I’m going to set a scene for you, one that I’m sure most city dwellers are intimately familiar with,

It’s early morning. You duck into the local Starbucks to get a cup of joe to wake you up and get you on your way to work. Or maybe it’s lunch time and you want to recharge. Or maybe you’re meeting a friend over coffee at the end of the day.

You scan the room and look for an open table, but there are none to be found. You just want to sit down and enjoy your latte, but every spot is taken. Why? Why is this happening, no matter the time of day or night? Who is occupying these seats? Who is hogging all the comfy chairs?

You know who.
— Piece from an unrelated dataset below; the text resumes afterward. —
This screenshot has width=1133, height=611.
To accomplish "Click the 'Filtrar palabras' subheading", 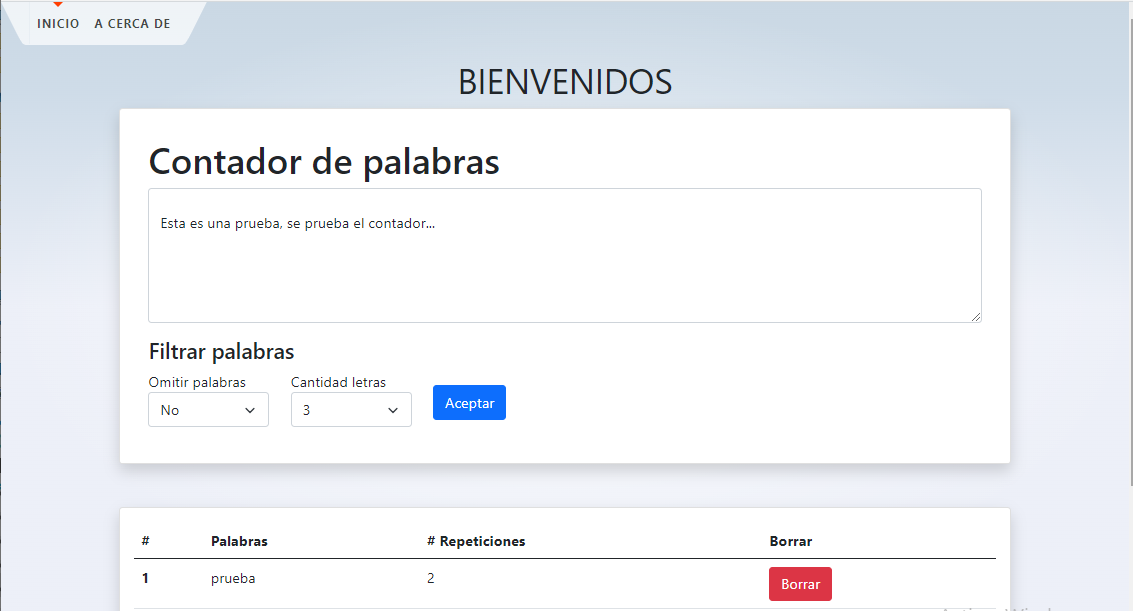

An army of wannabe writers with rolled up sleeves, goatees, serious looks on their faces, and nursing that coffee into its third hour.

Including me.


Yes, I am confessing to being that most annoying of writerly cliches - The Coffee Shop Scribe. And, yes, I have a goatee and often a serious look.

I am not apologizing for it, mind you, because it WORKS.

I wrote the bulk of my first novel, TAIL & TROUBLE (available now at fine e-book retailers everywhere!), in a coffee shop. Specifically, the Einstein Bagels on Dr. Phillips in Orlando, right behind the Universal Studios park. My wife works at the park seasonally, and when I came down from snowy New York to visit her I got into a routine. I’d drop her off, then circle back to the coffee place. I would then proceed to abuse their free coffee refill policy while I pecked out a chapter or two of the book. Then, I’d reward myself with roller coasters. (They really help to rattle those ideas out of the brain)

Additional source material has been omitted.